##### RECORDS TO PROCESS #####

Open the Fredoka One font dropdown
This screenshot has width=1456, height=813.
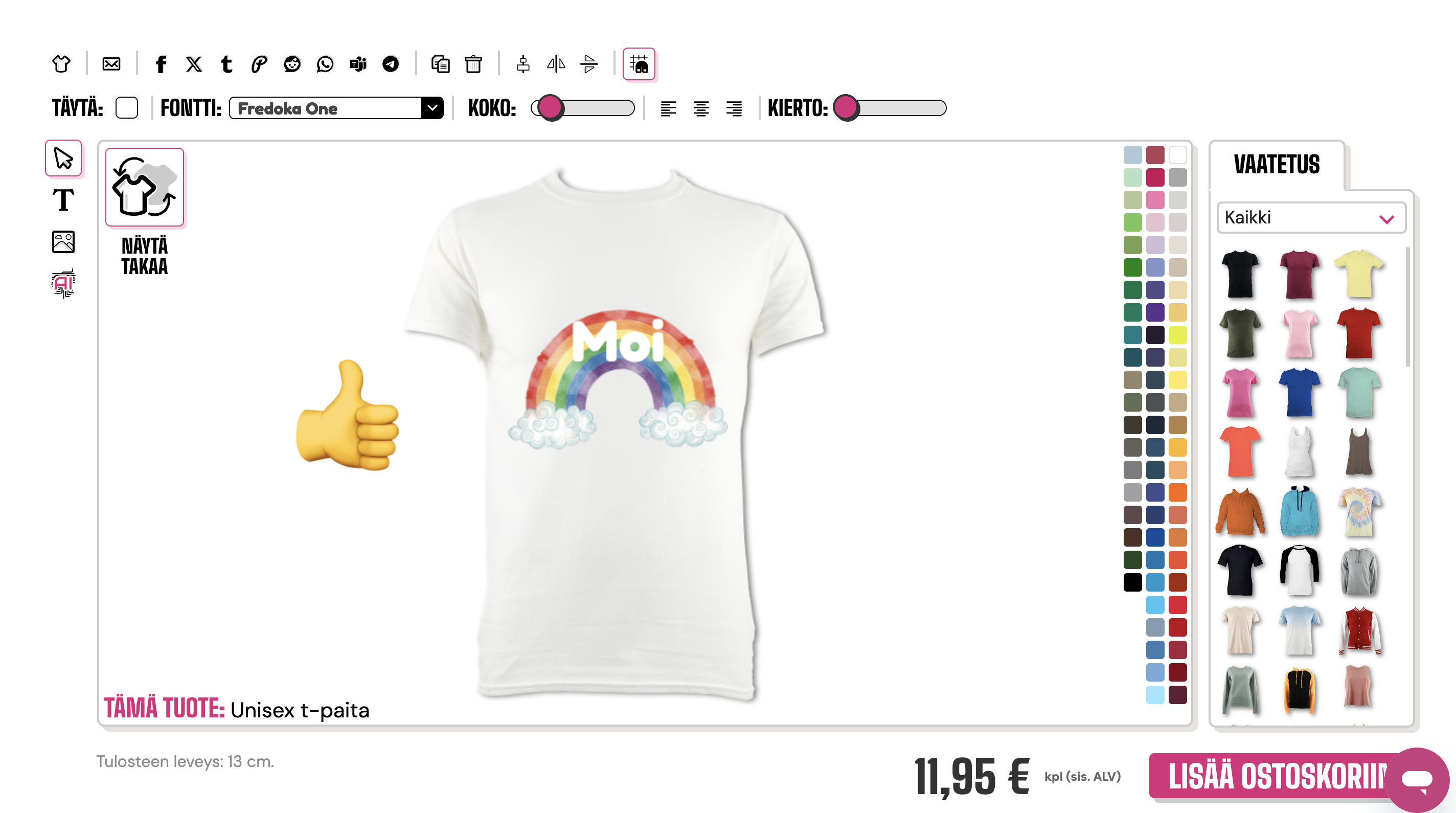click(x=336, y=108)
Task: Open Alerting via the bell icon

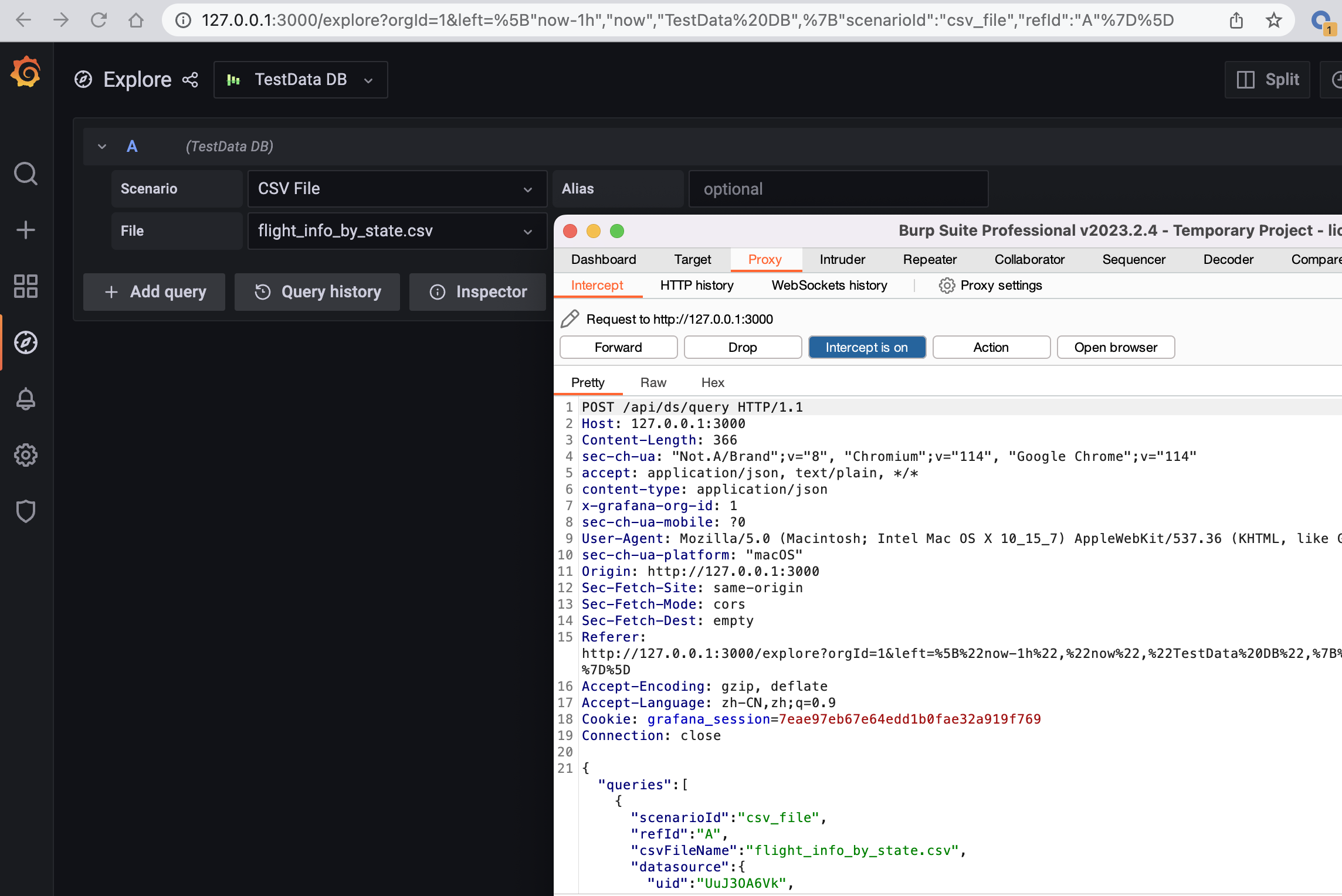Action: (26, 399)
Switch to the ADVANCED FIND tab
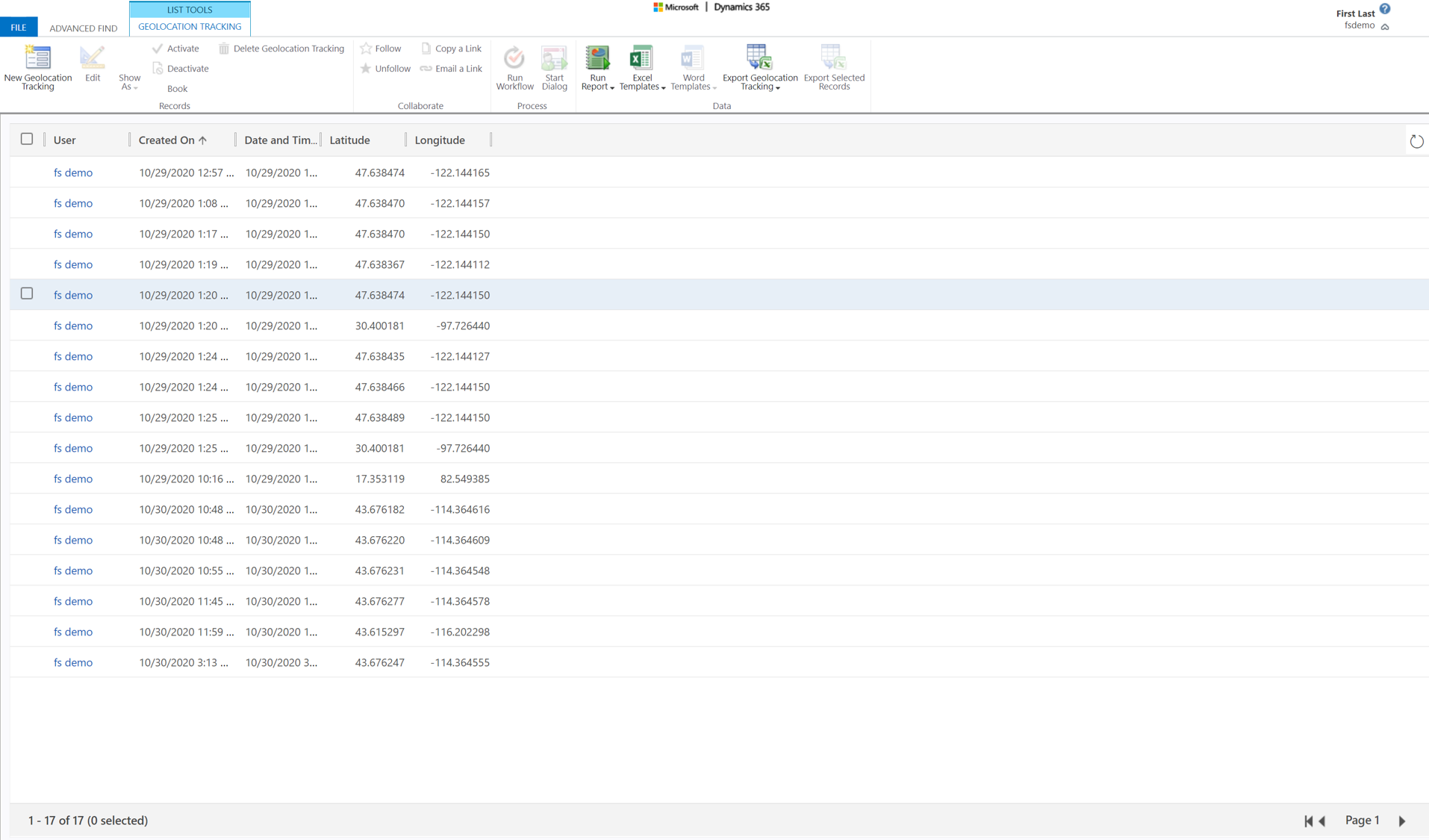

#####

**EXERCISE BRIEF**: From the first line above to the last, reproduce the records exactly but without the pictures.

**REPLY**:
Open the Fredoka One font dropdown
This screenshot has width=1456, height=813.
click(x=336, y=108)
Task: Open Alerting via the bell icon

Action: (26, 399)
Switch to the ADVANCED FIND tab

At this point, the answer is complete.